Hayden, who has previously highlighted a gulf between
Washington and its European allies on how to battle terrorism,
said he is troubled that Congress and many in the media are
"focused less on the threat and more on the tactics the nation
has chosen to deal with the threat" — a reference to
controversial CIA interrogation techniques approved by
Hayden's predecessors.

"The center line of the national discussion has moved, and in
our business, our center line is more shaped by the reality of
the threat," Hayden said.

On Iraq, he said he is encouraged not only by U.S. success
against al-Qaeda's affiliates there, but also by what he
described as the steadily rising competence of the Iraqi
military and a growing popular antipathy toward jihadism.
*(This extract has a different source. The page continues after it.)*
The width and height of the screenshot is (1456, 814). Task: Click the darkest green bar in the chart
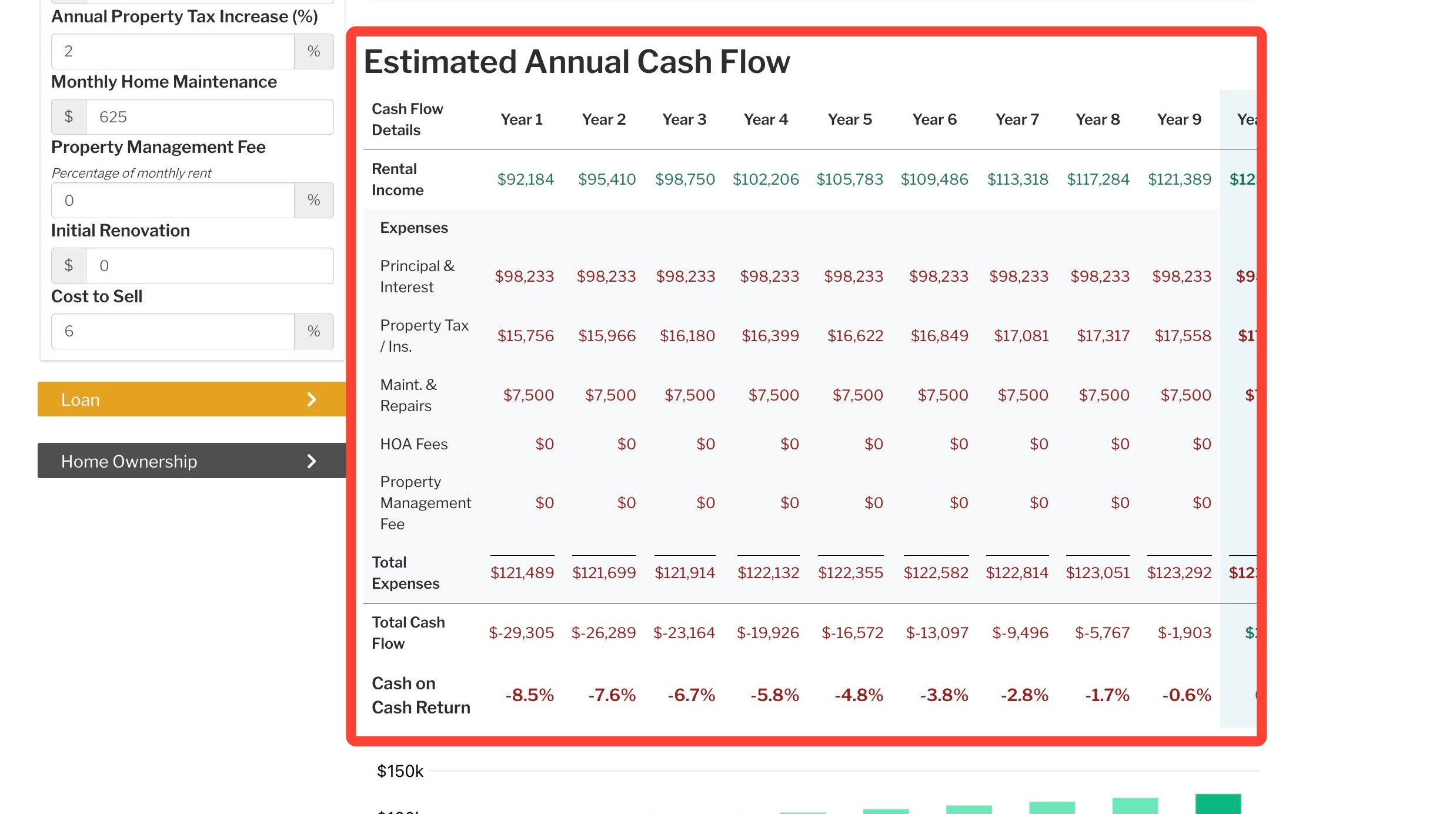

"Despite this 'cause célebrè' phenomenon, fundamentally no one
really liked al-Qaeda's vision of the future," Hayden said. As
a result, the insurgency is viewed locally as "more and more a
war of al-Qaeda against Iraqis," he said. Hayden specifically
cited the recent writings of prominent Sunni clerics —
including some who used to support al-Qaeda — criticizing the
group for its indiscriminant killing of Muslim civilians.

Iranian interference
While al-Qaeda misplayed its hand with gruesome attacks on
Iraqi civilians, Hayden said, U.S. military commanders and
intelligence officials deserve some of the credit for the
shift, because they "created the circumstances" for it by
building strategic alliances with Sunni and Shiite factions,
he said.

Hayden warned, however, that progress in Iraq is being
undermined by increasing interference by Iran, which he
accused of supplying weapons, training and financial
assistance to anti-U.S. insurgents. While declining to endorse
any particular strategy for dealing with Iran, he described
the threat in stark terms.

"It is the policy of the Iranian government, approved at the
highest levels of that government, to facilitate the killing
of American and other coalition forces in Iraq. Period," he said.

--
The "Surge" is working.

.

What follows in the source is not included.